- Task directions: Write out the full listing again, exactly as it stands.

========

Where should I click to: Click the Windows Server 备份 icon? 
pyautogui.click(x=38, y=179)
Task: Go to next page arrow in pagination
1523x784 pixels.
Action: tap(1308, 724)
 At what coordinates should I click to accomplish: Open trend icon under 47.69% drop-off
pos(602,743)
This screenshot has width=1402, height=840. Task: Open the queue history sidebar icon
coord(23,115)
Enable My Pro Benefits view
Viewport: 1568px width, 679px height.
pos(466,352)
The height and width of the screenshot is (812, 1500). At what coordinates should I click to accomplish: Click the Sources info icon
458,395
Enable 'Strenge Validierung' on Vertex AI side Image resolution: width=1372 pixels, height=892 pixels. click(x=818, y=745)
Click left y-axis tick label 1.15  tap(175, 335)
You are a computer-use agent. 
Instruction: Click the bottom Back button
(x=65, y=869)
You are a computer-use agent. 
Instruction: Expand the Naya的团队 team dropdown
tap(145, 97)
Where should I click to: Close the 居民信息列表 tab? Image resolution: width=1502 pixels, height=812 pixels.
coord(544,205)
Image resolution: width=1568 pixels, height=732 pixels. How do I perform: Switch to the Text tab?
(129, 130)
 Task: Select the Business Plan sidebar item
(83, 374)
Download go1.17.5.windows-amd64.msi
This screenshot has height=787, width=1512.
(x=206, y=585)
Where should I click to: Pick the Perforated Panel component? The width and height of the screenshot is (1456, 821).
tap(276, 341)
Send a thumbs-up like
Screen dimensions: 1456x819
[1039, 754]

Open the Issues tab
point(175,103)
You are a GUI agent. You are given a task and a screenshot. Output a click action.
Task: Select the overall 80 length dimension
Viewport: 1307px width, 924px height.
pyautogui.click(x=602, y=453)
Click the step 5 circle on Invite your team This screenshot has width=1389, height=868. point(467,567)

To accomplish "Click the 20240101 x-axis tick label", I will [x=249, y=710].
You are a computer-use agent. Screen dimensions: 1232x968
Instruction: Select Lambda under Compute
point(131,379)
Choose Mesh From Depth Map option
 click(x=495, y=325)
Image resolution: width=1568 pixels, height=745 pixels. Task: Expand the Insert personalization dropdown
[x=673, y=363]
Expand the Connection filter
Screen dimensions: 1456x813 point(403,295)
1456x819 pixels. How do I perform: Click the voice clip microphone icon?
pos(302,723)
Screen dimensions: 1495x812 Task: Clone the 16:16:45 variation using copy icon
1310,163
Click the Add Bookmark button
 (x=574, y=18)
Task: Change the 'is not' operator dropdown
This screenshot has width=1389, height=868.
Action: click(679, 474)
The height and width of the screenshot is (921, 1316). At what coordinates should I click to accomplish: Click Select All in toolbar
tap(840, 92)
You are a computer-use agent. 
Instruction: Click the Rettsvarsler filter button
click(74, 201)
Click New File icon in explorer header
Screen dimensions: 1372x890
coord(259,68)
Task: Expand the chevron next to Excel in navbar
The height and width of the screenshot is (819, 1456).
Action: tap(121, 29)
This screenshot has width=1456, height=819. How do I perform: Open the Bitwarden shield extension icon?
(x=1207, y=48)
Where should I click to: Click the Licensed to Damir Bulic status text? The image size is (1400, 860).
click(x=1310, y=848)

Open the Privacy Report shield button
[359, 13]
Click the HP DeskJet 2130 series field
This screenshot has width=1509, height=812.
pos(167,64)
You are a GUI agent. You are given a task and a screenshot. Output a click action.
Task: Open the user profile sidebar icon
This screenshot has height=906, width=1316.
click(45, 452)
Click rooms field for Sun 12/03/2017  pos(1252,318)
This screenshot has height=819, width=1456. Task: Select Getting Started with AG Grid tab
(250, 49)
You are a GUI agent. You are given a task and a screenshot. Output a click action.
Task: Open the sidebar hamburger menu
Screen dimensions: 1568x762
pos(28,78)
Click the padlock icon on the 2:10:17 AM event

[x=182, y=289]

========

- Exercise solution:
Where should I click to: Click the Windows Server 备份 icon? 
pyautogui.click(x=38, y=179)
Task: Go to next page arrow in pagination
1523x784 pixels.
Action: tap(1308, 724)
 At what coordinates should I click to accomplish: Open trend icon under 47.69% drop-off
pos(602,743)
This screenshot has width=1402, height=840. Task: Open the queue history sidebar icon
coord(23,115)
Enable My Pro Benefits view
Viewport: 1568px width, 679px height.
pos(466,352)
The height and width of the screenshot is (812, 1500). At what coordinates should I click to accomplish: Click the Sources info icon
458,395
Enable 'Strenge Validierung' on Vertex AI side Image resolution: width=1372 pixels, height=892 pixels. click(x=818, y=745)
Click left y-axis tick label 1.15  tap(175, 335)
You are a computer-use agent. 
Instruction: Click the bottom Back button
(x=65, y=869)
You are a computer-use agent. 
Instruction: Expand the Naya的团队 team dropdown
tap(145, 97)
Where should I click to: Close the 居民信息列表 tab? Image resolution: width=1502 pixels, height=812 pixels.
coord(544,205)
Image resolution: width=1568 pixels, height=732 pixels. How do I perform: Switch to the Text tab?
(129, 130)
 Task: Select the Business Plan sidebar item
(83, 374)
Download go1.17.5.windows-amd64.msi
This screenshot has height=787, width=1512.
(x=206, y=585)
Where should I click to: Pick the Perforated Panel component? The width and height of the screenshot is (1456, 821).
tap(276, 341)
Send a thumbs-up like
Screen dimensions: 1456x819
[1039, 754]

Open the Issues tab
point(175,103)
You are a GUI agent. You are given a task and a screenshot. Output a click action.
Task: Select the overall 80 length dimension
Viewport: 1307px width, 924px height.
pyautogui.click(x=602, y=453)
Click the step 5 circle on Invite your team This screenshot has width=1389, height=868. point(467,567)

To accomplish "Click the 20240101 x-axis tick label", I will [x=249, y=710].
You are a computer-use agent. Screen dimensions: 1232x968
Instruction: Select Lambda under Compute
point(131,379)
Choose Mesh From Depth Map option
 click(x=495, y=325)
Image resolution: width=1568 pixels, height=745 pixels. Task: Expand the Insert personalization dropdown
[x=673, y=363]
Expand the Connection filter
Screen dimensions: 1456x813 point(403,295)
1456x819 pixels. How do I perform: Click the voice clip microphone icon?
pos(302,723)
Screen dimensions: 1495x812 Task: Clone the 16:16:45 variation using copy icon
1310,163
Click the Add Bookmark button
 (x=574, y=18)
Task: Change the 'is not' operator dropdown
This screenshot has width=1389, height=868.
Action: click(679, 474)
The height and width of the screenshot is (921, 1316). At what coordinates should I click to accomplish: Click Select All in toolbar
tap(840, 92)
You are a computer-use agent. 
Instruction: Click the Rettsvarsler filter button
click(74, 201)
Click New File icon in explorer header
Screen dimensions: 1372x890
coord(259,68)
Task: Expand the chevron next to Excel in navbar
The height and width of the screenshot is (819, 1456).
Action: tap(121, 29)
This screenshot has width=1456, height=819. How do I perform: Open the Bitwarden shield extension icon?
(x=1207, y=48)
Where should I click to: Click the Licensed to Damir Bulic status text? The image size is (1400, 860).
click(x=1310, y=848)

Open the Privacy Report shield button
[359, 13]
Click the HP DeskJet 2130 series field
This screenshot has width=1509, height=812.
pos(167,64)
You are a GUI agent. You are given a task and a screenshot. Output a click action.
Task: Open the user profile sidebar icon
This screenshot has height=906, width=1316.
click(45, 452)
Click rooms field for Sun 12/03/2017  pos(1252,318)
This screenshot has height=819, width=1456. Task: Select Getting Started with AG Grid tab
(250, 49)
You are a GUI agent. You are given a task and a screenshot. Output a click action.
Task: Open the sidebar hamburger menu
Screen dimensions: 1568x762
pos(28,78)
Click the padlock icon on the 2:10:17 AM event

[x=182, y=289]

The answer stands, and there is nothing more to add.